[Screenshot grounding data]
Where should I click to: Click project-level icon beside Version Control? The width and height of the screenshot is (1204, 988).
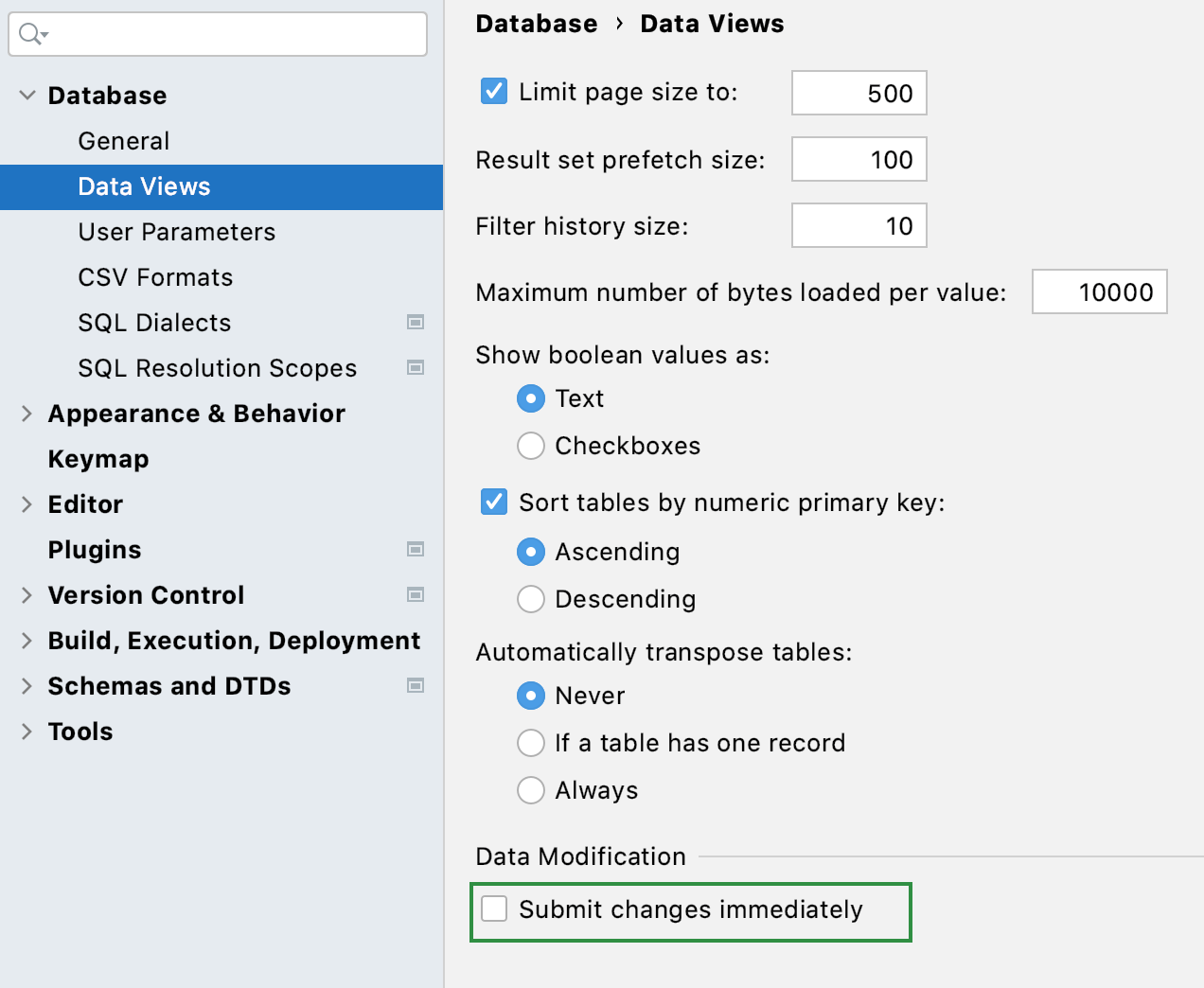415,595
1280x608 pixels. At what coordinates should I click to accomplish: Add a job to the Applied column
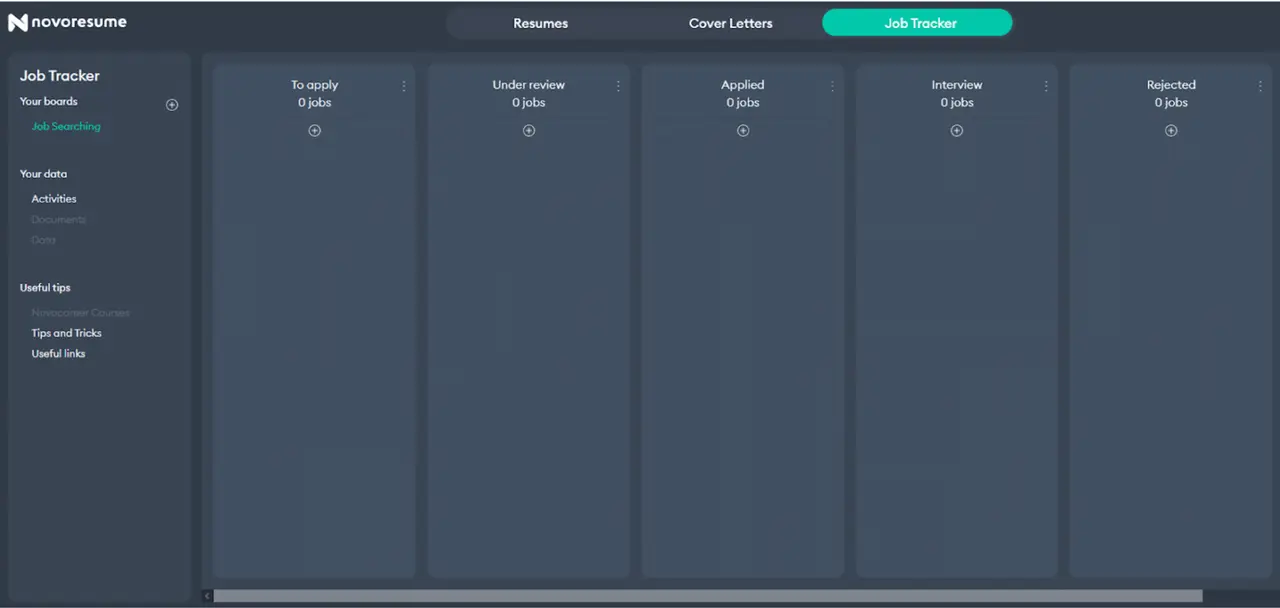(x=742, y=130)
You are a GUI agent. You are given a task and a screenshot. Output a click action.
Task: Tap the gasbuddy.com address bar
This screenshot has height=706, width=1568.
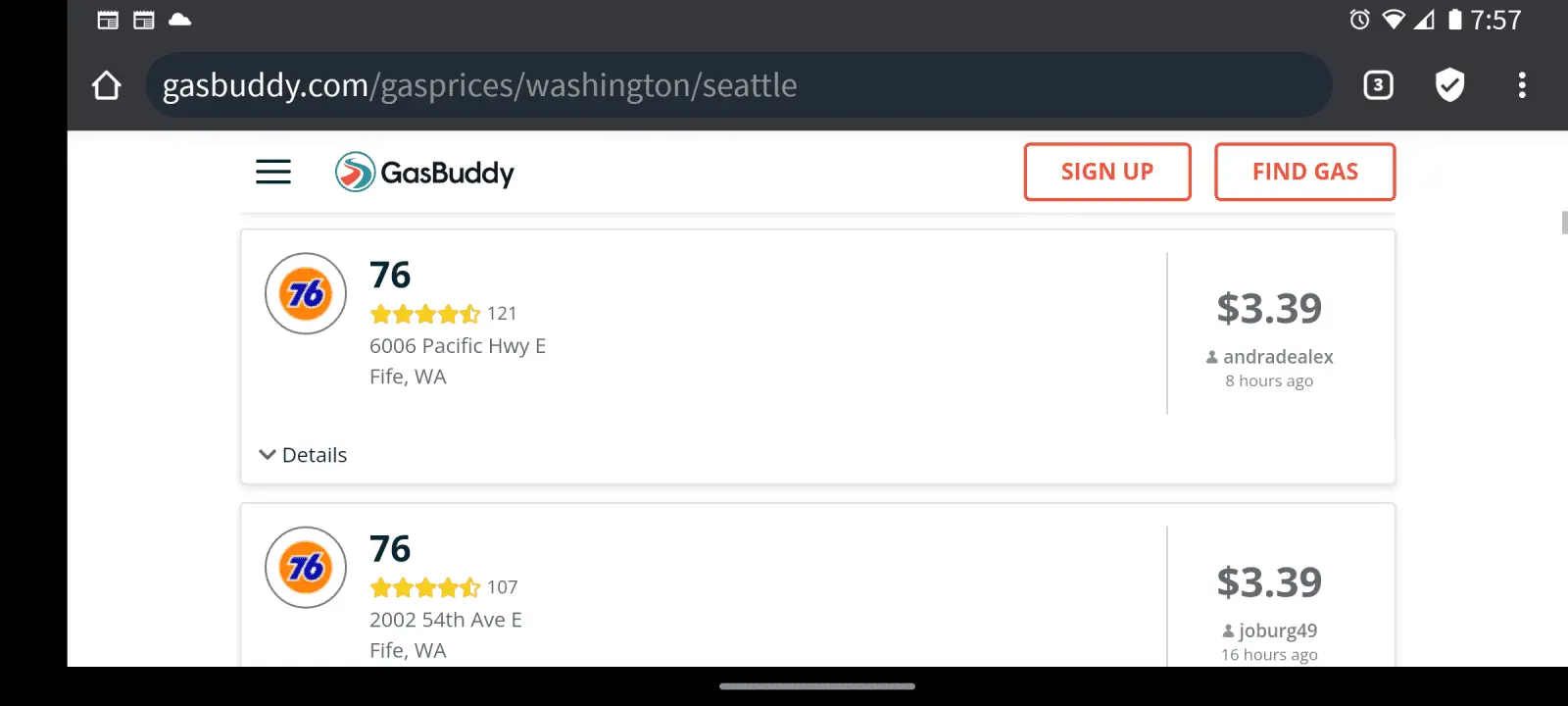point(735,85)
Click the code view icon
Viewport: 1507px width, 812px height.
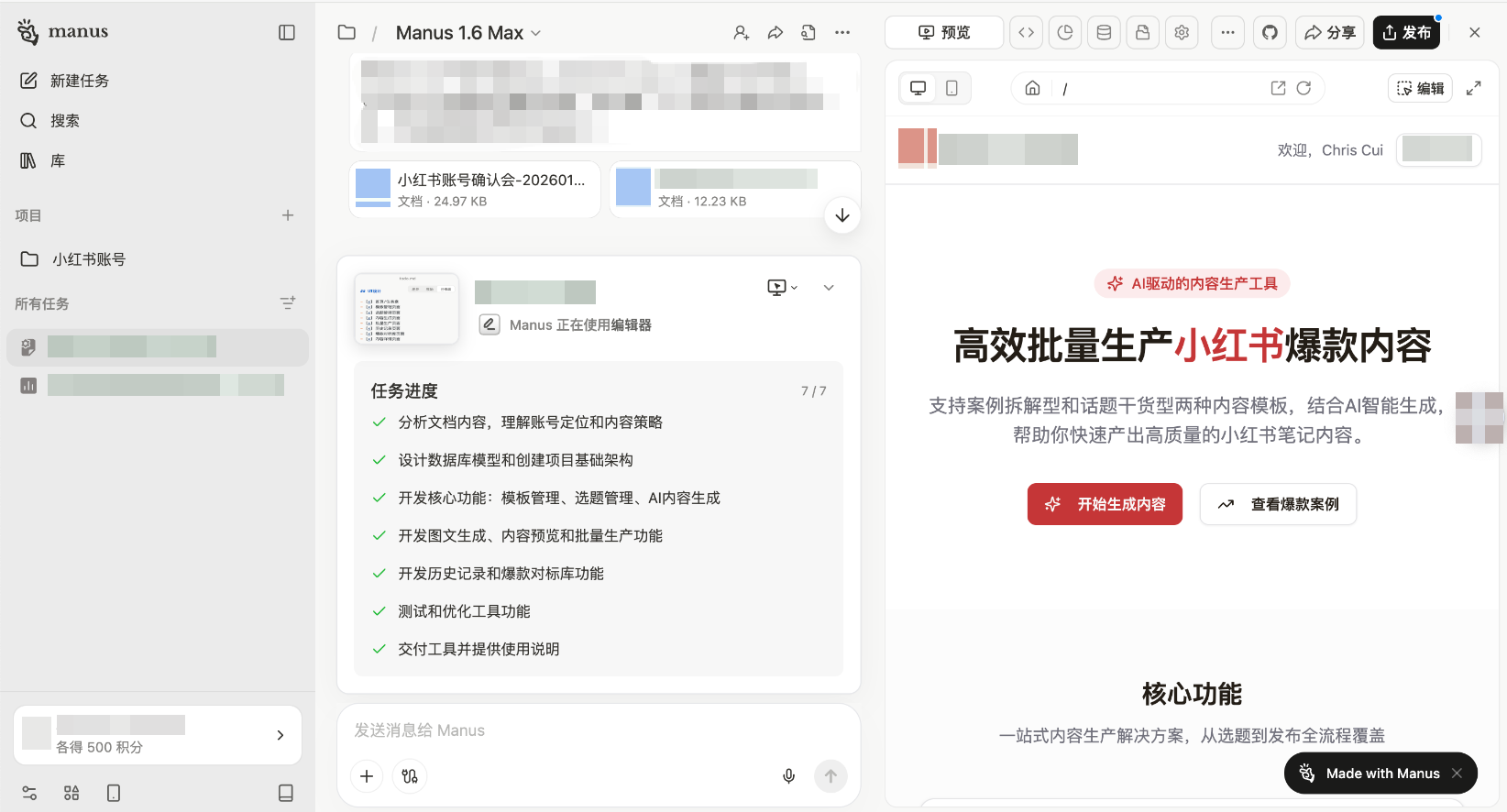pyautogui.click(x=1027, y=33)
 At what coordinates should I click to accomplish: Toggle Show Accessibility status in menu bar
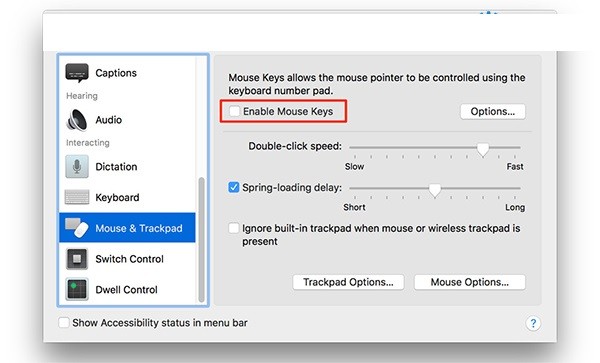[x=64, y=322]
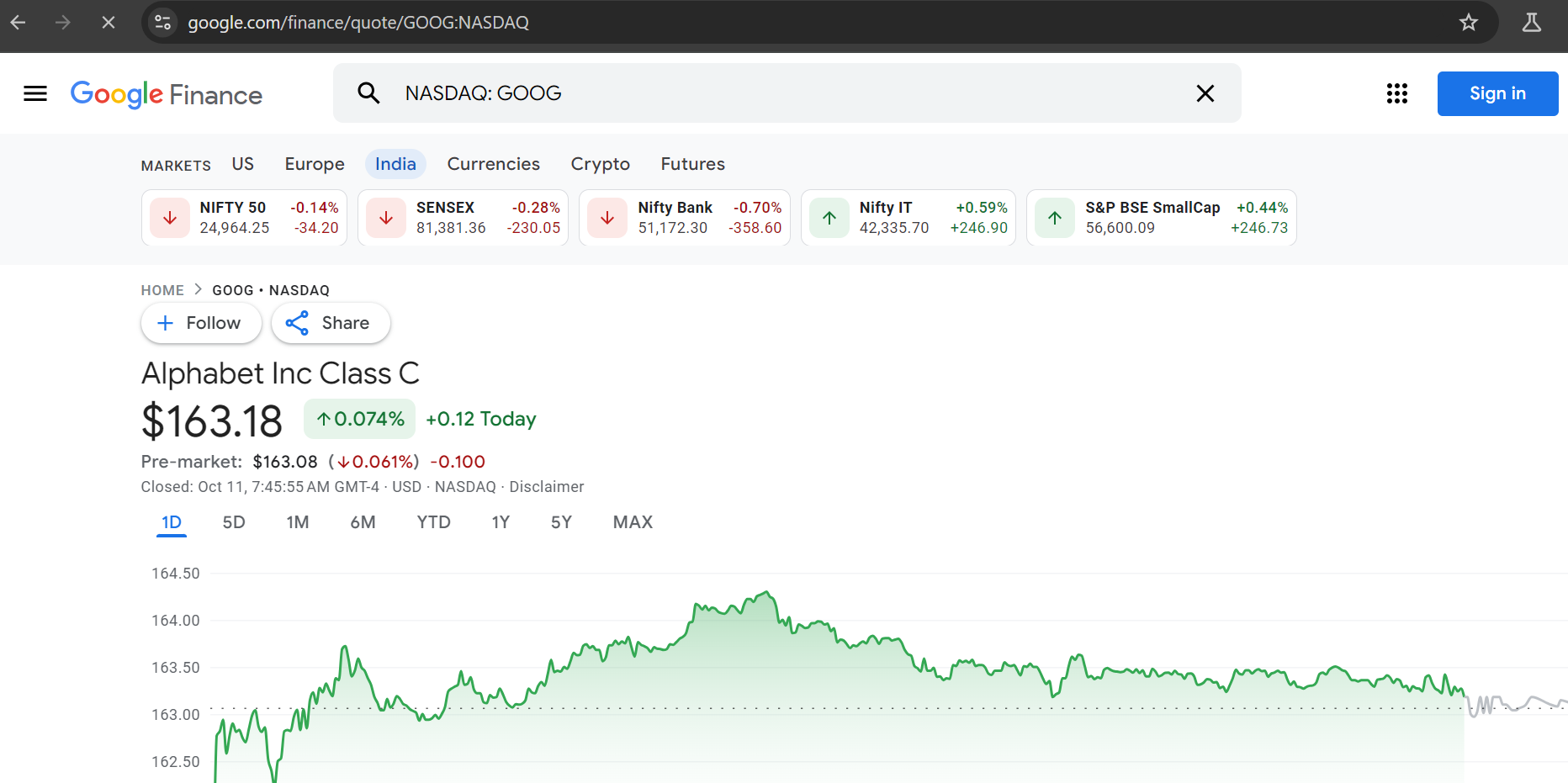Click the Disclaimer link
1568x783 pixels.
point(546,487)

WHAT TO WORK ON:
The answer consists solely of the lines from the one holding "This screenshot has height=706, width=1568." through the final line of the records, both ends included, each duplicated exactly. Leave images out.

ANSWER BOX:
This screenshot has height=706, width=1568.
point(735,85)
Click the code view icon
Viewport: 1507px width, 812px height.
pyautogui.click(x=1027, y=33)
 At what coordinates should I click to accomplish: Toggle Show Accessibility status in menu bar
[x=64, y=322]
Click the Disclaimer link
1568x783 pixels.
point(546,487)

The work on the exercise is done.